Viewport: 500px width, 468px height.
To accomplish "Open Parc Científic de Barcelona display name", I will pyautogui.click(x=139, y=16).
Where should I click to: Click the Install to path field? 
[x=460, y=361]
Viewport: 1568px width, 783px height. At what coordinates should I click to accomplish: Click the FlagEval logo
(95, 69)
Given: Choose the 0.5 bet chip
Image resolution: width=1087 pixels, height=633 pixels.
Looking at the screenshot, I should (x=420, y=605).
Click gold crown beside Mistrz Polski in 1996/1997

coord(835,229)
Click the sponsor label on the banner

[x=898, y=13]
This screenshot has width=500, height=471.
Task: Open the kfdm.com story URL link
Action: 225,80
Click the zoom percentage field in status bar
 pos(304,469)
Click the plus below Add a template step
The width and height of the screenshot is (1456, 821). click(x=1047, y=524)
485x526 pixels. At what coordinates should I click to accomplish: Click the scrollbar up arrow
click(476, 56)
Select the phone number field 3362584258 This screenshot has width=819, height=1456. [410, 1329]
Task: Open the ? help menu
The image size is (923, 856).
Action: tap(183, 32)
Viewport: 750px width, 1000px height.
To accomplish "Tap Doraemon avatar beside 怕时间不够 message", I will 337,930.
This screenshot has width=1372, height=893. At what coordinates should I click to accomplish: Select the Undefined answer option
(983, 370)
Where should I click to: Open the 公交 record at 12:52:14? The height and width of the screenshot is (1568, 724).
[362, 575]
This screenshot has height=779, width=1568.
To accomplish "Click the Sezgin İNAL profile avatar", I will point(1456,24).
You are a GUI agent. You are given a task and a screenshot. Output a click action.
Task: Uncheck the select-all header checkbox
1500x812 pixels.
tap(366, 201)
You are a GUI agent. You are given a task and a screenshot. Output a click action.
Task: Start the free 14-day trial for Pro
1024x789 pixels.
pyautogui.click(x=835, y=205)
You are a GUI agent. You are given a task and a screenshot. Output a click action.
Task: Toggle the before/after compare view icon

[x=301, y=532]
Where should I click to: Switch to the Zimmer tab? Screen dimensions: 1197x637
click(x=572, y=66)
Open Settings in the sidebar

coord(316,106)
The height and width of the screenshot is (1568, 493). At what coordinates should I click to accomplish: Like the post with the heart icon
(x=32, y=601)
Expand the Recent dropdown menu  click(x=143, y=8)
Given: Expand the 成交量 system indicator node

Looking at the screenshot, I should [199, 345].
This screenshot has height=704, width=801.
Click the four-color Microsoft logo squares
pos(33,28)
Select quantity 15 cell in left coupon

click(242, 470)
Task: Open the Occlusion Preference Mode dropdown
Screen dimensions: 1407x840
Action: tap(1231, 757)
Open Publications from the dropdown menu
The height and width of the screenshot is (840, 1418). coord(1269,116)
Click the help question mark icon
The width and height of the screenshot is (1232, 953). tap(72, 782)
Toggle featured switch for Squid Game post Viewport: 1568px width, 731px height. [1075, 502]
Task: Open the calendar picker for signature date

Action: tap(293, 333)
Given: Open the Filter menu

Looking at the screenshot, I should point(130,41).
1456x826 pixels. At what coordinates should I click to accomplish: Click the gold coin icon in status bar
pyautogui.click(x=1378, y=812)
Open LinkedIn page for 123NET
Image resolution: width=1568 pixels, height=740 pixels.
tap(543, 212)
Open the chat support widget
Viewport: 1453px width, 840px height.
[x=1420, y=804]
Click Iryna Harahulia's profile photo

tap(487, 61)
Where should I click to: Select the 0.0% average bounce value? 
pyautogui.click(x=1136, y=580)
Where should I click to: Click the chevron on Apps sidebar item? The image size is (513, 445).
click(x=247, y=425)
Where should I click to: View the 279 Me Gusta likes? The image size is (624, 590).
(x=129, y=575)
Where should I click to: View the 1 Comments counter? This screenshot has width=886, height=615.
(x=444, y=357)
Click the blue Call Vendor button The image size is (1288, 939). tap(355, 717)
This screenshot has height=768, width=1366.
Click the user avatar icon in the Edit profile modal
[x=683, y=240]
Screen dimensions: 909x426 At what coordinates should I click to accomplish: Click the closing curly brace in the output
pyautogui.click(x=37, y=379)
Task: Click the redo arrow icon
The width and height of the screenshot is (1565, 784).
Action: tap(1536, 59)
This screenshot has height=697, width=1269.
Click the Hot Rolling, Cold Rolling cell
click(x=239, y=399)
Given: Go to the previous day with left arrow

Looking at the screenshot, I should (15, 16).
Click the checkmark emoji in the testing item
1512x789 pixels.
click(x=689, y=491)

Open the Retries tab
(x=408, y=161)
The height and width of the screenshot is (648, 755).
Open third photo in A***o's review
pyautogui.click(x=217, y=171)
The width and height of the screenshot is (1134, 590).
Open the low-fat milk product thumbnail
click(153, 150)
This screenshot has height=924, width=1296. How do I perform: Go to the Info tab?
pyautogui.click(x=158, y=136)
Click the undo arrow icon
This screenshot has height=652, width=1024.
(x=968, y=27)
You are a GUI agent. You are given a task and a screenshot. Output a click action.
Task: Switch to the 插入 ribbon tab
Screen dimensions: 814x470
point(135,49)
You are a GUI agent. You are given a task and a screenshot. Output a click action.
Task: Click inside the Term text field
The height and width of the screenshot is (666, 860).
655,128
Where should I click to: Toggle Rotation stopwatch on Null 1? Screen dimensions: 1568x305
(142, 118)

## [EXERCISE BRIEF]
Set out all of the entries above as a numbered list, leaving out the blank lines.

## [RESULT OF THE EXERCISE]
1. Viewport: 500px width, 468px height.
2. To accomplish "Open Parc Científic de Barcelona display name", I will pyautogui.click(x=139, y=16).
3. Where should I click to: Click the Install to path field? 
4. [x=460, y=361]
5. Viewport: 1568px width, 783px height. At what coordinates should I click to accomplish: Click the FlagEval logo
6. (95, 69)
7. Given: Choose the 0.5 bet chip
8. Image resolution: width=1087 pixels, height=633 pixels.
9. Looking at the screenshot, I should (x=420, y=605).
10. Click gold crown beside Mistrz Polski in 1996/1997
11. coord(835,229)
12. Click the sponsor label on the banner
13. [x=898, y=13]
14. This screenshot has width=500, height=471.
15. Task: Open the kfdm.com story URL link
16. Action: 225,80
17. Click the zoom percentage field in status bar
18.  pos(304,469)
19. Click the plus below Add a template step
20. The width and height of the screenshot is (1456, 821). click(x=1047, y=524)
21. 485x526 pixels. At what coordinates should I click to accomplish: Click the scrollbar up arrow
22. click(476, 56)
23. Select the phone number field 3362584258 This screenshot has width=819, height=1456. [410, 1329]
24. Task: Open the ? help menu
25. The image size is (923, 856).
26. Action: tap(183, 32)
27. Viewport: 750px width, 1000px height.
28. To accomplish "Tap Doraemon avatar beside 怕时间不够 message", I will 337,930.
29. This screenshot has width=1372, height=893. At what coordinates should I click to accomplish: Select the Undefined answer option
30. (983, 370)
31. Where should I click to: Open the 公交 record at 12:52:14? The height and width of the screenshot is (1568, 724).
32. [362, 575]
33. This screenshot has height=779, width=1568.
34. To accomplish "Click the Sezgin İNAL profile avatar", I will point(1456,24).
35. You are a GUI agent. You are given a task and a screenshot. Output a click action.
36. Task: Uncheck the select-all header checkbox
37. 1500x812 pixels.
38. tap(366, 201)
39. You are a GUI agent. You are given a task and a screenshot. Output a click action.
40. Task: Start the free 14-day trial for Pro
41. 1024x789 pixels.
42. pyautogui.click(x=835, y=205)
43. You are a GUI agent. You are given a task and a screenshot. Output a click action.
44. Task: Toggle the before/after compare view icon
45. [x=301, y=532]
46. Where should I click to: Switch to the Zimmer tab? Screen dimensions: 1197x637
47. click(x=572, y=66)
48. Open Settings in the sidebar
49. coord(316,106)
50. The height and width of the screenshot is (1568, 493). At what coordinates should I click to accomplish: Like the post with the heart icon
51. (x=32, y=601)
52. Expand the Recent dropdown menu  click(x=143, y=8)
53. Given: Expand the 成交量 system indicator node
54. Looking at the screenshot, I should [199, 345].
55. This screenshot has height=704, width=801.
56. Click the four-color Microsoft logo squares
57. pos(33,28)
58. Select quantity 15 cell in left coupon
59. click(242, 470)
60. Task: Open the Occlusion Preference Mode dropdown
61. Screen dimensions: 1407x840
62. Action: tap(1231, 757)
63. Open Publications from the dropdown menu
64. The height and width of the screenshot is (840, 1418). coord(1269,116)
65. Click the help question mark icon
66. The width and height of the screenshot is (1232, 953). tap(72, 782)
67. Toggle featured switch for Squid Game post Viewport: 1568px width, 731px height. [1075, 502]
68. Task: Open the calendar picker for signature date
69. Action: tap(293, 333)
70. Given: Open the Filter menu
71. Looking at the screenshot, I should point(130,41).
72. 1456x826 pixels. At what coordinates should I click to accomplish: Click the gold coin icon in status bar
73. pyautogui.click(x=1378, y=812)
74. Open LinkedIn page for 123NET
75. Image resolution: width=1568 pixels, height=740 pixels.
76. tap(543, 212)
77. Open the chat support widget
78. Viewport: 1453px width, 840px height.
79. [x=1420, y=804]
80. Click Iryna Harahulia's profile photo
81. tap(487, 61)
82. Where should I click to: Select the 0.0% average bounce value? 
83. pyautogui.click(x=1136, y=580)
84. Where should I click to: Click the chevron on Apps sidebar item? The image size is (513, 445).
85. click(x=247, y=425)
86. Where should I click to: View the 279 Me Gusta likes? The image size is (624, 590).
87. (x=129, y=575)
88. Where should I click to: View the 1 Comments counter? This screenshot has width=886, height=615.
89. (x=444, y=357)
90. Click the blue Call Vendor button The image size is (1288, 939). tap(355, 717)
91. This screenshot has height=768, width=1366.
92. Click the user avatar icon in the Edit profile modal
93. [x=683, y=240]
94. Screen dimensions: 909x426 At what coordinates should I click to accomplish: Click the closing curly brace in the output
95. pyautogui.click(x=37, y=379)
96. Task: Click the redo arrow icon
97. The width and height of the screenshot is (1565, 784).
98. Action: tap(1536, 59)
99. This screenshot has height=697, width=1269.
100. Click the Hot Rolling, Cold Rolling cell
101. click(x=239, y=399)
102. Given: Go to the previous day with left arrow
103. Looking at the screenshot, I should (15, 16).
104. Click the checkmark emoji in the testing item
105. 1512x789 pixels.
106. click(x=689, y=491)
107. Open the Retries tab
108. (x=408, y=161)
109. The height and width of the screenshot is (648, 755).
110. Open third photo in A***o's review
111. pyautogui.click(x=217, y=171)
112. The width and height of the screenshot is (1134, 590).
113. Open the low-fat milk product thumbnail
114. click(153, 150)
115. This screenshot has height=924, width=1296. How do I perform: Go to the Info tab?
116. pyautogui.click(x=158, y=136)
117. Click the undo arrow icon
118. This screenshot has height=652, width=1024.
119. (x=968, y=27)
120. You are a GUI agent. You are given a task and a screenshot. Output a click action.
121. Task: Switch to the 插入 ribbon tab
122. Screen dimensions: 814x470
123. point(135,49)
124. You are a GUI agent. You are given a task and a screenshot. Output a click action.
125. Task: Click inside the Term text field
126. The height and width of the screenshot is (666, 860).
127. 655,128
128. Where should I click to: Toggle Rotation stopwatch on Null 1? Screen dimensions: 1568x305
129. (142, 118)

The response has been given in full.